Top of SELECTED TEXT

Deleted an unused UD field yesterday morning from PartPlant, as I have done a few times before. Regenerated data model and restarted the app pool for Production, all with no one in the system.
This morning I see that MRP crashed last night. Error was that my old field did not exist.
Query failed to run
System.Data.Entity.Core.EntityCommandExecutionException: An error occurred while executing the command definition. See the inner exception for details. ---> System.Data.SqlClient.SqlException: Invalid column name 'Obsolescence_c'.
So, I fixed it. The problem was that I didn’t restart ALL of the app pools for Production.
Time for the backstory.
I have 3 app servers for production - on the same machine; I mean the EAC kind of “app server” - and each has its own application pool.
Only one is ever used - I actually removed the config files for the other two so that no client can ever use those two. The only way to use them is to be on the server, so it’s only me that ever uses them. And the only time I use them is a day like yesterday. I shut down the normal one so that I can do maintenance without anyone having any chance of logging in.
So I restarted the main app pool and the admin app pool. But I didn’t restart the third one (my non-SSO app pool). Well, apparently that was enough to crash MRP. I restarted it and my admin one this morning, and MRP runs fine now.
Another related story
A few weeks ago people were having major trouble printing. It was the first day after I upgraded us to 10.2.600. I forget all of the details, but I realized that it was those multiple app servers again!
For some reason I had set them up to each connect to different report databases in the EAC. But again, people who had absolutely no access to these other app servers, Epicor was trying to reach the report DB for one of the other app servers. I mean, I installed the clients myself and I KNOW that none of the machines here have any other config files except the one for the new Production app server.

Bottom of SELECTED TEXT

→ PROBLEMS TO WORK ON
A - List the three application pools that the post names in the paragraph beginning "So I restarted the main app pool".
B - Reproduce word for word everything in the post from "For some reason" down to "Production app server.".
C - Rewrite the paragraph of the post that begins "Only one is ever used" as a short bulleted list, keeping its main facts.
The stored data that follows has no connection to the post above.

Top of RECORDED DATA

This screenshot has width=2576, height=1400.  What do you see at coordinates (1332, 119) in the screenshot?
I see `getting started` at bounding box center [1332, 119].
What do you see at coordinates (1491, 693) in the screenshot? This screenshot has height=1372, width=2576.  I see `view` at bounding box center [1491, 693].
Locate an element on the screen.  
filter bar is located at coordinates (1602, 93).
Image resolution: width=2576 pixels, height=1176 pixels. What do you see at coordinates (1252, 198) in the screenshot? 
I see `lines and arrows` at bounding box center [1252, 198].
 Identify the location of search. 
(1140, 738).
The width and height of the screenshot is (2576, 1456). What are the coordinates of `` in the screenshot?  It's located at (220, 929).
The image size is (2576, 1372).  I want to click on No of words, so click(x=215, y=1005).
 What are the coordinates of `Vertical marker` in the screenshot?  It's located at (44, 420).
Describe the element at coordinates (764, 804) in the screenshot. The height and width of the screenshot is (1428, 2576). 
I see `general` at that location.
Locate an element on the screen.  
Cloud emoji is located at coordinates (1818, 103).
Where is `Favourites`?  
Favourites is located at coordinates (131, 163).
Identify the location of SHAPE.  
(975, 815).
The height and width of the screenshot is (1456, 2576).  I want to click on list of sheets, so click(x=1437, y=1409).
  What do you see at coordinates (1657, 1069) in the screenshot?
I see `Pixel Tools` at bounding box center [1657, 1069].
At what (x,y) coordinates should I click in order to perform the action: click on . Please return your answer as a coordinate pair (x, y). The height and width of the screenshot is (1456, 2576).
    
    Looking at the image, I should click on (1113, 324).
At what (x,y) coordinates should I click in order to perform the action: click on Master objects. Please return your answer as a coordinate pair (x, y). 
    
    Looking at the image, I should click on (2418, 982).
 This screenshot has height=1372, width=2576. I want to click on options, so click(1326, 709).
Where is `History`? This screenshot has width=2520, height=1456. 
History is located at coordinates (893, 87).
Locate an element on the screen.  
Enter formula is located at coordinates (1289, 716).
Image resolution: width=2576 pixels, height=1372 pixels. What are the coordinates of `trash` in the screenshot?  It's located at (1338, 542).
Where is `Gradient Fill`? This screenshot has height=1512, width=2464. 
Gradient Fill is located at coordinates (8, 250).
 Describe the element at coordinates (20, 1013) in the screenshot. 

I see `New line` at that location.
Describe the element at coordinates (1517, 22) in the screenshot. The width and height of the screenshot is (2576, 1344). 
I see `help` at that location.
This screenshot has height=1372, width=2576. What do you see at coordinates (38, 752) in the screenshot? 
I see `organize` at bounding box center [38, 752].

Bottom of RECORDED DATA

→ EXERCISE RESULTS
A -
- main app pool
- admin app pool
- non-SSO app pool

B -
For some reason I had set them up to each connect to different report databases in the EAC. But again, people who had absolutely no access to these other app servers, Epicor was trying to reach the report DB for one of the other app servers. I mean, I installed the clients myself and I KNOW that none of the machines here have any other config files except the one for the new Production app server.

C -
- Only one of the three production app servers is ever used.
- Config files for the other two were removed so no client can use them.
- Those two can be reached only from the server itself, so only the writer uses them.
- They are used only on days like yesterday, when the normal one is shut down so no one can log in during maintenance.